When the Wall Street Journal broke the Yuan Yuen "Norman" Hsu story, some likened Norman to "Johnny" Chung and "Charlie" Trie, and wondered if the Peoples Republic of China (PRC) was passing money again to the Clintons. Now, with the Los Angeles Times' story about Clinton's fundraising in New York City's Chinatown, there's another question to consider: Is the Clinton campaign a target of Asian criminal groups looking for political influence?
On August 28, 1990, Hsu claimed he was kidnapped by Raymond "Shrimpboy" Chow. Who is Chow? In December 1992, the Permanent Subcommittee on Investigations of the Committee on Governmental Affairs, U.S. Senate, released a 59-page report entitled "The New International Criminal And Asian Organized Crime." (This document is not posted online, but is available through some libraries and from the Senate committee, 199 Russell Building, Washington, D.C., 202-224-3721.) On page 26, the document displays an organizational chart of the San Francisco branch of the international Chinese triad, Wo Hop To. Chow's name and mug shot identified him as the triad's enforcer.

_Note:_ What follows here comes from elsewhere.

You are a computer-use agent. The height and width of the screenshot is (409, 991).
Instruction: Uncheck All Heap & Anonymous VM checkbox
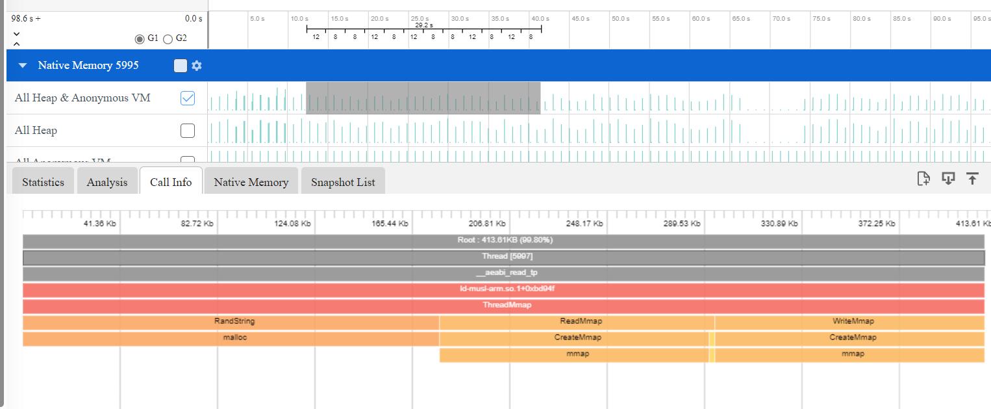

At the time of the alleged kidnapping, the Foster City, California police reported that Chow and Hsu were arguing over money amounts ranging from $300K to $1 million. Did the triad bankroll the scam that led to Hsu's conviction about a year later, or was Hsu crazy enough to try to scam a triad? By now, the relationship between Hsu and Wo Hop To is probably clear to the FBI. The rest of us will have to wait until the federal suits line up behind a bank of microphones to announce their findings on the Hsu case.
Meanwhile, Chow was convicted of racketeering, underage prostitution and international heroin trade. He was released early in 2003 in exchange for testifying against his crime boss, Peter Chong, the triad's Grand Dragon.
Today, Chow works to project a public image of a reformed criminal. When she was a San Francisco Supervisor, recently elected California Assemblywoman and now Majority Whip, Fiona Ma, sponsored Chow for a "Certificate of Honor" award from the city. (A photo of Chow holding his certificate can be seen here.) Among those who contributed to Ms. Ma's recent election were Norman Hsu, Winkle Paw, Danny Lee and Yu-Fen Huang -- the last two were among a group of three from Mount Carmel, Pennsylvania, who contributed $270,000 to Democrats.
On October 19, 2007, the L.A. Times broke the NYC Chinatown donations story. The reporters noted that Clinton's success in raising money from "dishwashers, waiters and street stall hawkers" is due, in part, to a strategy of forming "mutually beneficial alliances with powerful groups." Really, what sort of groups?
The L.A. Times stated that "Clinton has enlisted the aid of Chinese neighborhood associations, especially those representing recent immigrants from Fujian province. The organizations, at least one of which is a descendant of Chinatown criminal enterprises that engaged in gambling and human trafficking, exert enormous influence over immigrants." What sort of influence, and to what end?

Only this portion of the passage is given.